Tonight on Hullabaloo!

Furthering this goal, Irina isolates Chekov and effortlessly steps into the role of femme-fatale, doing little else other than batting her lashes and breathing lightly on Chekov’s lips to get him to spill his guts about every single operating mechanism of the ship’s security and navigational systems. Next, the group minstrel, Adam, begins a pied piper act, strumming and singing his way through the whole ship. He even convinces Spock to display his instrumental talents in a seemingly impromptu concert that gets broadcast over the ship’s speakers, in a very effective misdirection campaign that covers for his comrades as they disable ship security and free their leader.

Now in control of the Enterprise, the group barrels into Romulan space towards a planet that ship’s scanners have defined as Eden, setting a trap to disable the crew and allow them time to escape. There is a brief pause where members of the group try and fail to dissuade the power-mad Dr. Sevrin from making this trap fatal for the Enterprise crew, but thankfully this is the one part of their plan that the crew is able to disrupt before succumbing to those permanent consequences.

screen shot of the Enterprise bridge, Sulu, Lieutenant Palmer, and someone else all unconscious at their stations
Asleep on the job

The band briefly appears victorious in the acquisition of their fabled garden, but find the paradise hostile to humanoid life, and the bare-footed hippies literally get burned by the acid-coated plants growing in an Eden that was supposed to welcome them. Faced with the devastating failure of his quest, Dr. Sevrin willfully consumes the deadly fruit, very plainly demonstrating that the insanity brought on by his dual lust for anarchy and power was fatal.
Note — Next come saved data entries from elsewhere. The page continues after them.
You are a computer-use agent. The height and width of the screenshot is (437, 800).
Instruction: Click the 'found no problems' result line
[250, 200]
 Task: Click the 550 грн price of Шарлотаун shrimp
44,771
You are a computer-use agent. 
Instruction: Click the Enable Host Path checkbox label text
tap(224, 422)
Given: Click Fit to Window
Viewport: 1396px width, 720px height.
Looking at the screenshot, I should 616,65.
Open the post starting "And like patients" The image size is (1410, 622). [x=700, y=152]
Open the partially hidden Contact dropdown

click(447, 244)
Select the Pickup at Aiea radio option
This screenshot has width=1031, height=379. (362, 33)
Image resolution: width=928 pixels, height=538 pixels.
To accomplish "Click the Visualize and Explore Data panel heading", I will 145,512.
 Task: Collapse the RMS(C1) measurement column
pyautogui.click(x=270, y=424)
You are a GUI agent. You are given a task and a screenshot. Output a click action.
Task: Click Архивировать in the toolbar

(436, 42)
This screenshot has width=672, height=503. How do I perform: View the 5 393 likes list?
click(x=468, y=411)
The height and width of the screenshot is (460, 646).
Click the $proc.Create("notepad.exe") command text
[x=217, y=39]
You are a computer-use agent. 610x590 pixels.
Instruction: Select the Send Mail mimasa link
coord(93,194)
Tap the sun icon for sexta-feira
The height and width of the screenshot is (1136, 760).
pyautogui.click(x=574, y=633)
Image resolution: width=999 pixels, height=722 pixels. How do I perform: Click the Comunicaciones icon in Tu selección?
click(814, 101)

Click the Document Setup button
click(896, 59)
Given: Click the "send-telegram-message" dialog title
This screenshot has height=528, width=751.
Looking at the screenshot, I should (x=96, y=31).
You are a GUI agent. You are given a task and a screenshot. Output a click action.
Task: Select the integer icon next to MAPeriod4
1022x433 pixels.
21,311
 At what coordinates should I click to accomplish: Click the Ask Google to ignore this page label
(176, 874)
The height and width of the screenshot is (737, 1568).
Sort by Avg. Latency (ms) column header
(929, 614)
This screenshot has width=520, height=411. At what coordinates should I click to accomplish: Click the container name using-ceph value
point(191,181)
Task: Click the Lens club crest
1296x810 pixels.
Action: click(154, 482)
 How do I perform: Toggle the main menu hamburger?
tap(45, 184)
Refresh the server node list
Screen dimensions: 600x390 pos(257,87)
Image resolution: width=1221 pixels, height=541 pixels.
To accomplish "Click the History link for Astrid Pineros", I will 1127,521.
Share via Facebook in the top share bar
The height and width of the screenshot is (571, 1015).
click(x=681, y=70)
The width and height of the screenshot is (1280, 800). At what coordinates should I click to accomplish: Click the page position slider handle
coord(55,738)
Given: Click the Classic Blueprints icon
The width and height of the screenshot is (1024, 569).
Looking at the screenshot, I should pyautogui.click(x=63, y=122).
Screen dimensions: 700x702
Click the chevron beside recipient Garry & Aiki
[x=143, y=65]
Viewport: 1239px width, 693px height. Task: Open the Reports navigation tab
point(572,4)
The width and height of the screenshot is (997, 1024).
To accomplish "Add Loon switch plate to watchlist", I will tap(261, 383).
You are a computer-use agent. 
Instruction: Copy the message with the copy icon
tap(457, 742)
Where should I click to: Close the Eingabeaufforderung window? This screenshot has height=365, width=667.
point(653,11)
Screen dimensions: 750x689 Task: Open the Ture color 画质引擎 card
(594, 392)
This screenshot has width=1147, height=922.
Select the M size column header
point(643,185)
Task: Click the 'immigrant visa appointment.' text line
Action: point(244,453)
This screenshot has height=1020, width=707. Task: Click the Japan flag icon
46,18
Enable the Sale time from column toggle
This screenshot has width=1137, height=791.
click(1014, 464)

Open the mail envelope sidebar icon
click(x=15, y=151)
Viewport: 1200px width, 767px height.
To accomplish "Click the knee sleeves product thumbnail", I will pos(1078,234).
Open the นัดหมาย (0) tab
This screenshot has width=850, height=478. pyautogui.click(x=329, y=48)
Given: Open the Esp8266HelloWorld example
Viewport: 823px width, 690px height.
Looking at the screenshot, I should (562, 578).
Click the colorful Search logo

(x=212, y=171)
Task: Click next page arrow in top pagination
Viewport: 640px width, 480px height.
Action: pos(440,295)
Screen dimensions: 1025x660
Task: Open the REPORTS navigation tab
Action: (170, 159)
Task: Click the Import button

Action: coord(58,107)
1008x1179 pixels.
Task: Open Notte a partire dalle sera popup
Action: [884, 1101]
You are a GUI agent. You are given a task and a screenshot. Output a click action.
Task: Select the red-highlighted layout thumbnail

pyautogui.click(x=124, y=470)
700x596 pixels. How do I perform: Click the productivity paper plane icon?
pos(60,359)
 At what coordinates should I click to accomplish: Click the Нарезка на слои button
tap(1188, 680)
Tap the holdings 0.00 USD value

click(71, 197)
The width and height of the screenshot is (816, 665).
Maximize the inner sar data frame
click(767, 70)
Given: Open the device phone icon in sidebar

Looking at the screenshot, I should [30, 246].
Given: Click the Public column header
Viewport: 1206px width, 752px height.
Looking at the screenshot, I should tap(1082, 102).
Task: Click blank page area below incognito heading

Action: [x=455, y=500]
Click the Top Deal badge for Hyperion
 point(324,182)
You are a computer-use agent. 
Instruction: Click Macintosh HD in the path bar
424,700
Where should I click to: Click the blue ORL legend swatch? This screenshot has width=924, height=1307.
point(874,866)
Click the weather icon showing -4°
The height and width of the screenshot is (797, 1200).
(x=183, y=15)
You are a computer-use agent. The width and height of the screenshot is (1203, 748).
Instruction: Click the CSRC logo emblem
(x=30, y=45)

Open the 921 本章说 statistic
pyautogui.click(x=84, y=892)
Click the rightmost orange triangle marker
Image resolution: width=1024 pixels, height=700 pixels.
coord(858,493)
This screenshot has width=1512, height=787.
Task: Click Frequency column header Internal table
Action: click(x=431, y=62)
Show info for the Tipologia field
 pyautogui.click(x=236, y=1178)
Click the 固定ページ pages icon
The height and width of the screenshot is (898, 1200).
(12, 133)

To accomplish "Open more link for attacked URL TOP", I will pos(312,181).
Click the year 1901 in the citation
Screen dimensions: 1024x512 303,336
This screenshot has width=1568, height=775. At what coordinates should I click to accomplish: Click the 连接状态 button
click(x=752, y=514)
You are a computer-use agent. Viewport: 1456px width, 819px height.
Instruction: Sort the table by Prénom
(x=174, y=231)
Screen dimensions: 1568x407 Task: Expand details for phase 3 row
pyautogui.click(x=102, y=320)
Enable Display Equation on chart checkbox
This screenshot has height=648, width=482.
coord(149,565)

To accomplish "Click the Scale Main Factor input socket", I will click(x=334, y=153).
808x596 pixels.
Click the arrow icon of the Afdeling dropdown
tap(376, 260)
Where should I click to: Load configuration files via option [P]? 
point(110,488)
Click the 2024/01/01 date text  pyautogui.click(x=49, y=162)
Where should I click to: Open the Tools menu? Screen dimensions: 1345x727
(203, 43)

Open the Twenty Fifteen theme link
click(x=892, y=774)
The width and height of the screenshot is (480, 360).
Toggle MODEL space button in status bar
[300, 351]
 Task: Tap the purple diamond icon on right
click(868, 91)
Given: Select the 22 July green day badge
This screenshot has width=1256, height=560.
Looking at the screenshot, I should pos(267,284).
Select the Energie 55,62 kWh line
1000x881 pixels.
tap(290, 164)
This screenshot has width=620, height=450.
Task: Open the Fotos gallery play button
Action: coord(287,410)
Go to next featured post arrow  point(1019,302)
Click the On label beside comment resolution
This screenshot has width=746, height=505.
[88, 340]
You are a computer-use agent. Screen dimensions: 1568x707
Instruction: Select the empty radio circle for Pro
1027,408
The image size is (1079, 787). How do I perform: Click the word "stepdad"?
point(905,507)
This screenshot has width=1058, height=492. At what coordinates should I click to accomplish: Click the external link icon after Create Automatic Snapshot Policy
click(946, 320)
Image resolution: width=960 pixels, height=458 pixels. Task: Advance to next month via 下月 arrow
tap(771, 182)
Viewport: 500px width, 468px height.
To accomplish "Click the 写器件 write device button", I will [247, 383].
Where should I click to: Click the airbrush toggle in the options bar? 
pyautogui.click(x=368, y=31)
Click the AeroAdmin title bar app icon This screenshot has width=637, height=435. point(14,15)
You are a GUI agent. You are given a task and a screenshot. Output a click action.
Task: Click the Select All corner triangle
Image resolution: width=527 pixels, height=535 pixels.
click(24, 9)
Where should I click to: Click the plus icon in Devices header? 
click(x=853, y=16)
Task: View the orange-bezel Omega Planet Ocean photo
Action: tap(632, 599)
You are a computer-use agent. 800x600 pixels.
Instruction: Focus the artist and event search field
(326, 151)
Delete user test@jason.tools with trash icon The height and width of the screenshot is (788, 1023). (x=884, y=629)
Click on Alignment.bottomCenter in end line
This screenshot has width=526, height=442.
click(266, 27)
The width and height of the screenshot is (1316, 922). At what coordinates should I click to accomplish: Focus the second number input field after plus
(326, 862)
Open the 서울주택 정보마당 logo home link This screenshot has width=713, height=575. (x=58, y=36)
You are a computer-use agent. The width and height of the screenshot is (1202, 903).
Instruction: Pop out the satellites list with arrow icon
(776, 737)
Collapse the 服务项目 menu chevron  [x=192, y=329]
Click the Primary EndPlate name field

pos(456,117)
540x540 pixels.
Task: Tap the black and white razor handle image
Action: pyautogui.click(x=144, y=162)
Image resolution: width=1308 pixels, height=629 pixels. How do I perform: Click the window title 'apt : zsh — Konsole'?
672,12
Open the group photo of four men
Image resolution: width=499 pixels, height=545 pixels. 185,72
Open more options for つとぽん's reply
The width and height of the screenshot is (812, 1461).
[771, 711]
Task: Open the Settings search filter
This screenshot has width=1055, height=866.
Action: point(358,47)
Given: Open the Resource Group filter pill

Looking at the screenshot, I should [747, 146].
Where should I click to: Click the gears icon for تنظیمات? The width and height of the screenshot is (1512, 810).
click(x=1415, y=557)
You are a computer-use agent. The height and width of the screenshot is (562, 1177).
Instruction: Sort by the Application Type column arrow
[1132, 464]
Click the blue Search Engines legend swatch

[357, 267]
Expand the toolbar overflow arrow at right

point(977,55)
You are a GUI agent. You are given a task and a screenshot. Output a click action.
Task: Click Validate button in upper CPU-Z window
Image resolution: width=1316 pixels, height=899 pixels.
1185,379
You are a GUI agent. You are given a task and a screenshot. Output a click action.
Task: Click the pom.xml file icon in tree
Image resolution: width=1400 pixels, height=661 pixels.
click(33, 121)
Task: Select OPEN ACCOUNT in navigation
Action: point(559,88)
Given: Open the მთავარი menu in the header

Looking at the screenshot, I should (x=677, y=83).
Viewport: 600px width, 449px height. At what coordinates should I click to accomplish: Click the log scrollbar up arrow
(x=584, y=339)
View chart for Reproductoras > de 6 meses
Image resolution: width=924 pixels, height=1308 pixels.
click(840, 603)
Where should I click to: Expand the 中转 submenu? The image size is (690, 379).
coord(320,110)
screen shot of Dr. Sevrin, a bald, puffy eared man in a tree holding a fruit with a bite taken out of it and looking stricken
The metaphorical apple (still much better than "The Apple")

I think boiling this episode down to “the one about beatniks in space” is both simplistic and disrespectful to the subtlety of the message it’s trying to convey. I see how, on its face, it could appear that the plot of this episode is a ham-fisted attempt to judge the reactions of the Enterprise crew when introduced to hippies from our time, but I’d argue their role here is to demonstrate the corrosive nature of antidisestablishmentarianism. I think the fact that such a small group of humanoids, with no greater powers of intelligence or manipulation than any other aliens we’ve met so far, was able to so swiftly and effortlessly take control of the ship, speaks to the power of hiding in plain sight.

Rather than the loudly chanting overtones that kindness can be fatal, the more subtle message here is that these intruders merely awakened seeds that were pre-sown into the mind of every being in known society. The unspoken fear that our zeitgeist whispers, is that every established system only functions as long as the seeds of hedonism, anarchy and sedition do not grow to destroy it. It is the reason power fears the rhetoric of communists, cultists and anarchists; why it tries to silence the rabble-rousers, quell the mobs, round up and isolate the dissenters, and burn the witches.

The wolf is efficiently hidden in sheep's clothing when love-drunk, starry-eyed hippies prove themselves not to be peaceniks –but weapons. Weapons so effective that, in a matter of hours, they reduce an advanced, peaceful, orderly, military vessel to the plaything of a handful of gleeful, half-naked, singing fools.

screen shot of a security guard with eyes closed in rapture just before being thumbed unconscious by Tong Rad, one of the hippies, while Dr. Sevrin, a bald, puffy-eared male, watches from behind the force field in the brig
If only they let Bob Hope tour the Enterprise, the crew wouldn't be so starved for entertainment.  Then again, they might…

This episode very effectively warns against the dangers of what can happen when a charismatic, silver-tongued leader sinks his fangs into the impressionable minds of restless sycophants. It demonstrates how powerful that sharp-witted leader can become when he knows how to wield such universally disarming weapons as pleasant music, a righteous and honorable cause, and the promise of affection and approval from smiling, scantily-clad, untamed youths.

Despite its disarming façade, this episode is not a light romp. It is a cautionary tale; and in my opinion a particularly well-woven yarn.

5 stars.


Space Hippies


by Erica Frank
We only see six of the Edenites, but they must be part of a larger movement: Spock knows their greeting and their philosophy, and "reaches" them well enough to be the ship's liaison with them. Either they are very numerous, or very influential, or both.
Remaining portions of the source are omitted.